GIVEN INFORMATION:

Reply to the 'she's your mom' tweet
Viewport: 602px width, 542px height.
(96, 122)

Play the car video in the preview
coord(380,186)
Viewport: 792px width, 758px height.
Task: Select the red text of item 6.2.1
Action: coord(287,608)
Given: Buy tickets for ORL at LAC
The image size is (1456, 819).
* * *
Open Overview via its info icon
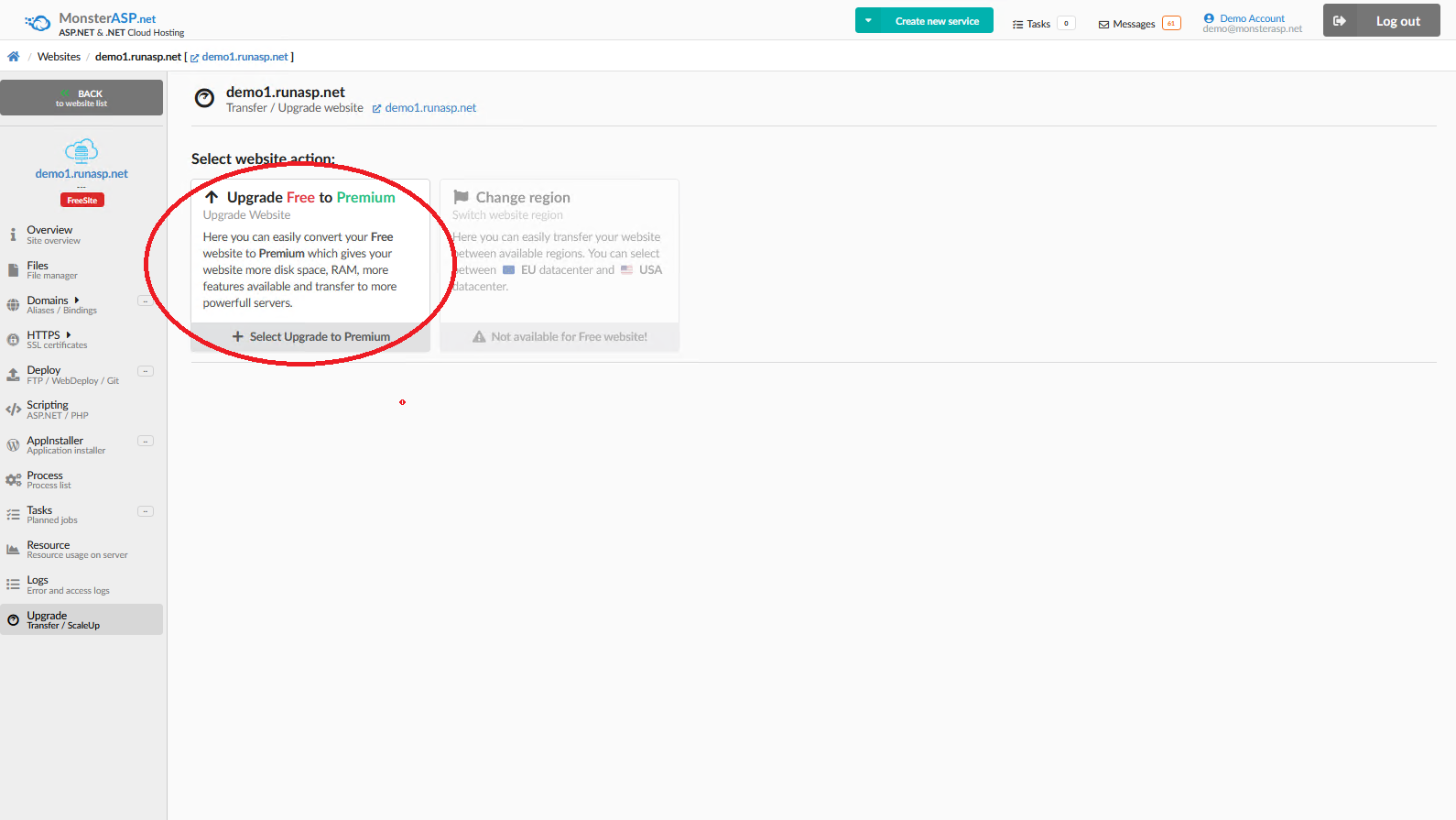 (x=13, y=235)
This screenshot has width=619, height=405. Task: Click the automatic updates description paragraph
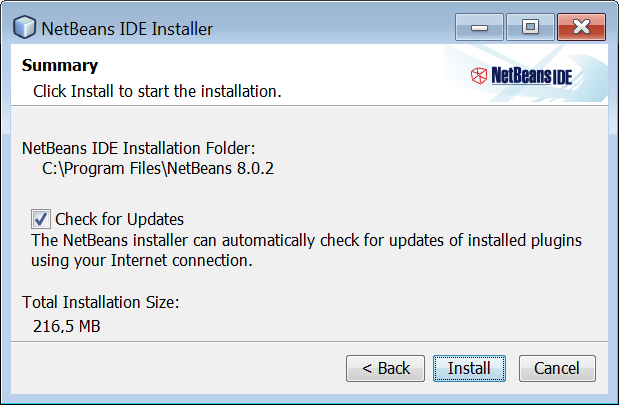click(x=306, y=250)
---
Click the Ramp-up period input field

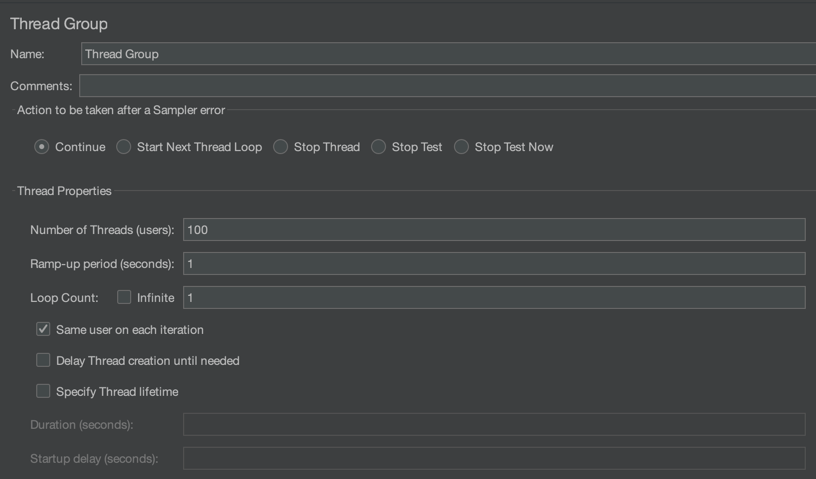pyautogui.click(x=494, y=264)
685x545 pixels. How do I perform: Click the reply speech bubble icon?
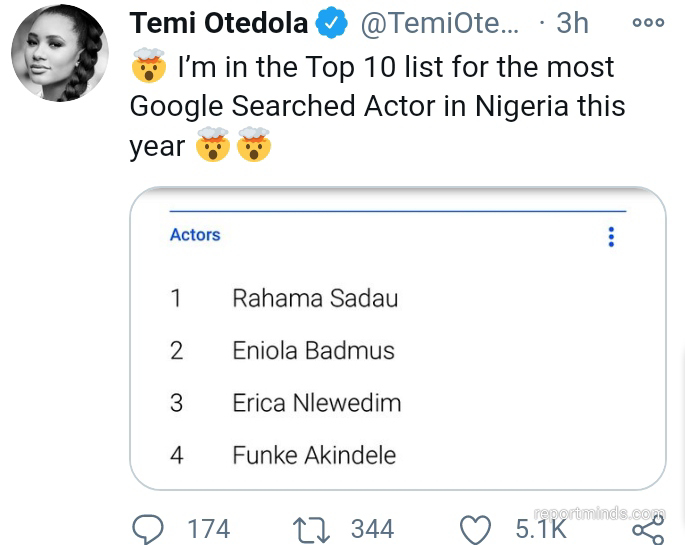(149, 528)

OBJECTIVE: Write out, word for word, the rows from the line containing "This screenshot has" up to and including the line containing "click(x=306, y=250)". Leave the pictures out.

ANSWER TO THE PROBLEM:
This screenshot has width=619, height=405. Task: Click the automatic updates description paragraph
click(x=306, y=250)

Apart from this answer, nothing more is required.